Original message (see also here: https://lists.xenproject.org/archives/html/xen-users/2020-01/msg00013.html )

I'm running Xen 4.11.2 on Fedora 30 with Kernel versions 5.4.7 and 5.4.10 on multiple HP servers.

The workflow I'm trying to achieve looks like the following:

- a VM is resumed from a snapshot with a Python script using the libvirt API
- it is running for a few minutes,
- it gets paused and finally destroyed for testing purposes

At some point - it doesn't seem to be deterministic because sometimes it  happens directly after the boot and sometimes after multiple hours - a  huge stacktrace starting with an error in `arch/x86/xen/multicalls.c`  can be found in the kernel logs which ends with the message 'Fixing recursive fault but reboot is needed!'.

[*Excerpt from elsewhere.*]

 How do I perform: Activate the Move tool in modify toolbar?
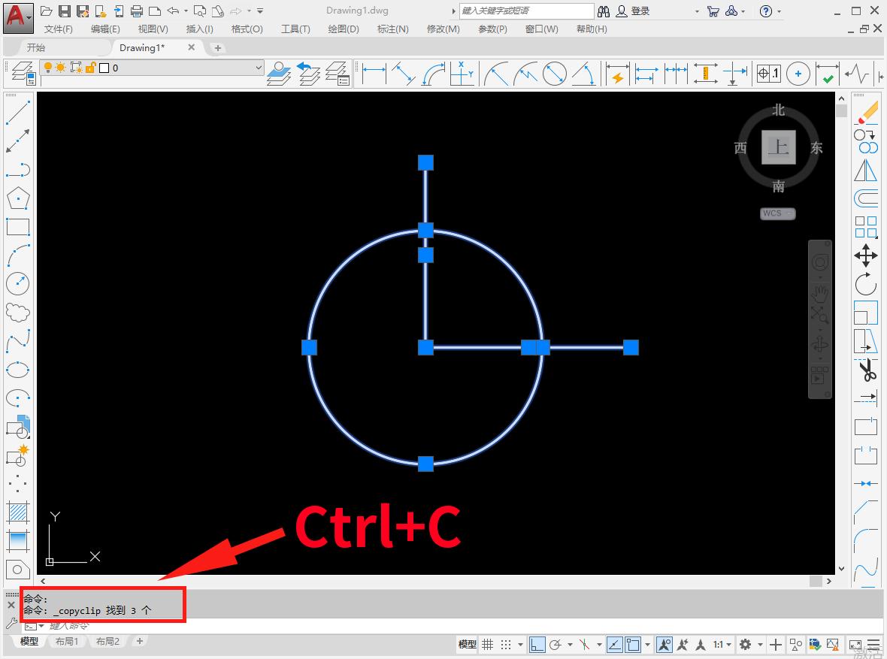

After some time the system completely freezes and needs to be hard  resetted because it is not possible any more to login via SSH.
The freeze is also not deterministic but there are no other critical errors in the logs, so it seems somehow to be related.

Because the full stacktrace has round about 370 lines I attached it as a GitHub Gist:

https://gist.github.com/baez90/135c3985cbb6fd4b4204269fb384221a

I'm a little confused as to what else to try and I have no idea what the problem might be.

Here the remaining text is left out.